Technology

Posted on March 12, 2019 by staff

President of tech giant: It’s time to reset gender balance

Technology

The UK president of a worldwide tech giant says it’s time to reset the gender balance across the IT sector.

Tara McGeehan took over the role at CGI last year after more than 25 years with the company and has been a vociferous advocate for diversity in the workplace.

She has implemented strategies such as ‘bring your daughter to work’ day as she aims to help more women begin tech careers.

CGI is an IT solutions company headquartered in Canada with over 77,000 employees worldwide. Beginning her career as one of only two women studying for an engineering degree at Nottingham University, she went on to work as an analyst at the Post Office before joining the National Grid.

That company became Logica which was then acquired by CGI. McGeehan went on to hold a vice president role at the company, overseeing the UK energy sector, for 18 years before she was made president.

“I’ve never personally experienced any disadvantage for being female in the tech sector, but I do feel quite strongly that it’s an intellectual industry and therefore there’s no reason why it’s not 50-50,” she told BusinessCloud.

“There’s as many clever women as there are clever men; it’s an industry based on using your mind so it never made any sense to me why women weren’t in it other than we turn them off too early on in their career at school or university.

“My drive for equality is two-fold: one, because it makes obvious sense, and two, because we’ve got an awful lot of vacancies in CGI and if we only fish in the pond where there’s a few blokes on a degree course, we’re not going to fill them.

“It’s the perfect time to try and reset gender balance: whilst you’re growing you can put a bit of concentration and effort into bringing in more diversity as part of the growth strategy, whereas if you plateau, they have less opportunity to influence their make-up.”

At the beginning of the year, McGeehan had around 1,000 vacancies to fill at CGI and wanted to fill them as diversely as possible whilst recruiting the best people.

She decided to implement ‘blind CVs’ which meant removing names from the applications and only judging them by their talent.
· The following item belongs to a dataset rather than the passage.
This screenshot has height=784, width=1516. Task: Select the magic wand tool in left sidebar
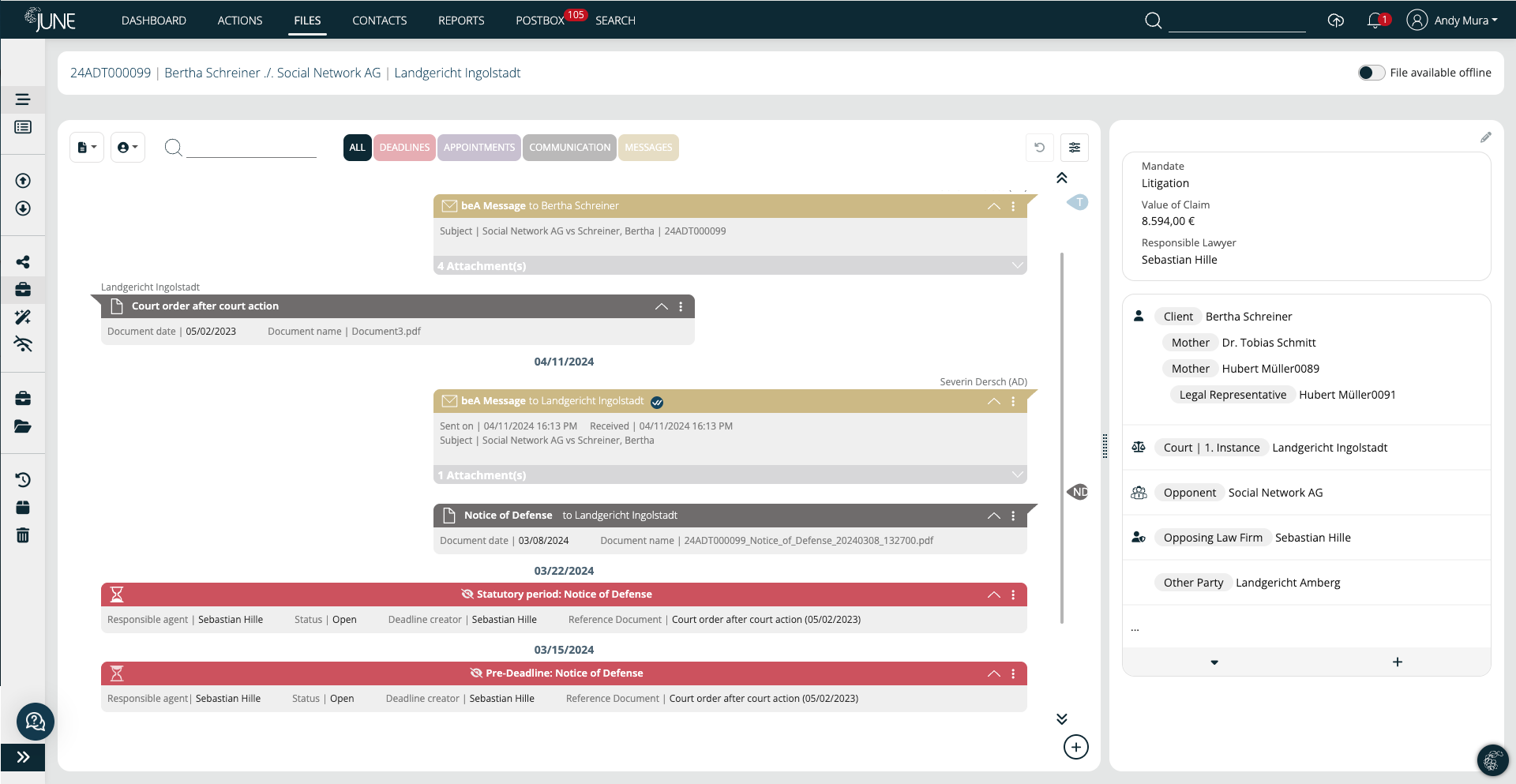pos(23,317)
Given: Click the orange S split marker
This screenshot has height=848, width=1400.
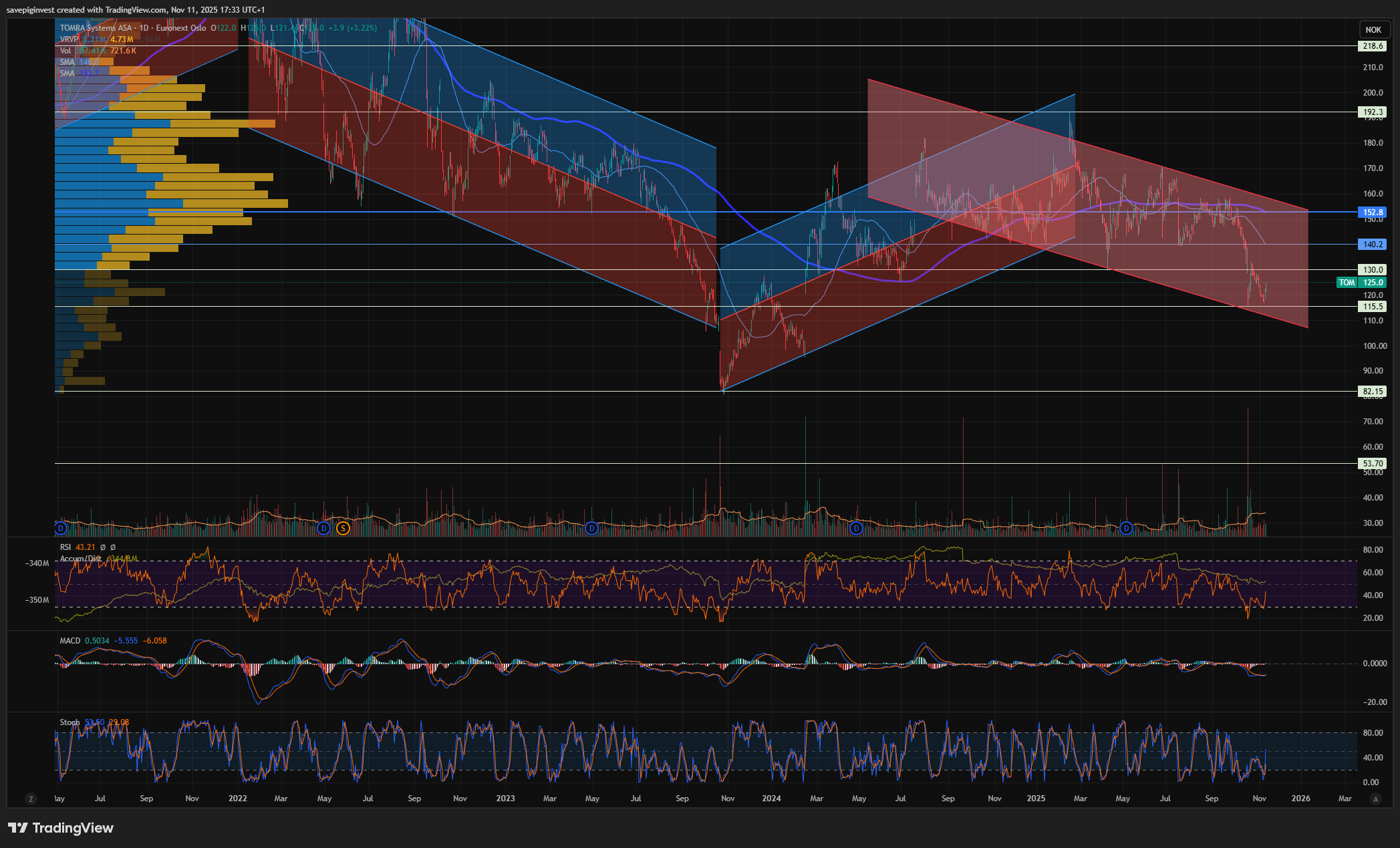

This then led to ‘unconscious bias training’, which gives insight to CGI staff on how to address their biases against certain types of people and how to not let that affect their decision-making.

“Working in a balanced team is always better, you get a better rapport, you get better perspectives, you get a better balance in terms of ethnicity, gender, social economic background, and balance across the board; you always get better results,” explained McGeehan.

“I push bringing your whole self to work in CGI and making people want to come to work and talk about themselves, because you get happier people and better projects.”

She wants to end the stigma that IT is something that ‘geeky guys do in their bedrooms’, and that it is open to women equally to create a lifelong career.

The company operates a ‘bring your daughter to work day’ and apprenticeships to encourage anyone to choose technology as a career choice.

“Apprentices don’t just have to be kids, they could be people having a career change and we’re actively promoting women who maybe had families and want to return to work, that’s a good cohort for us to go after because we can bring them in and train them up.”

The company currently has 265 offices globally with 20 based in the UK.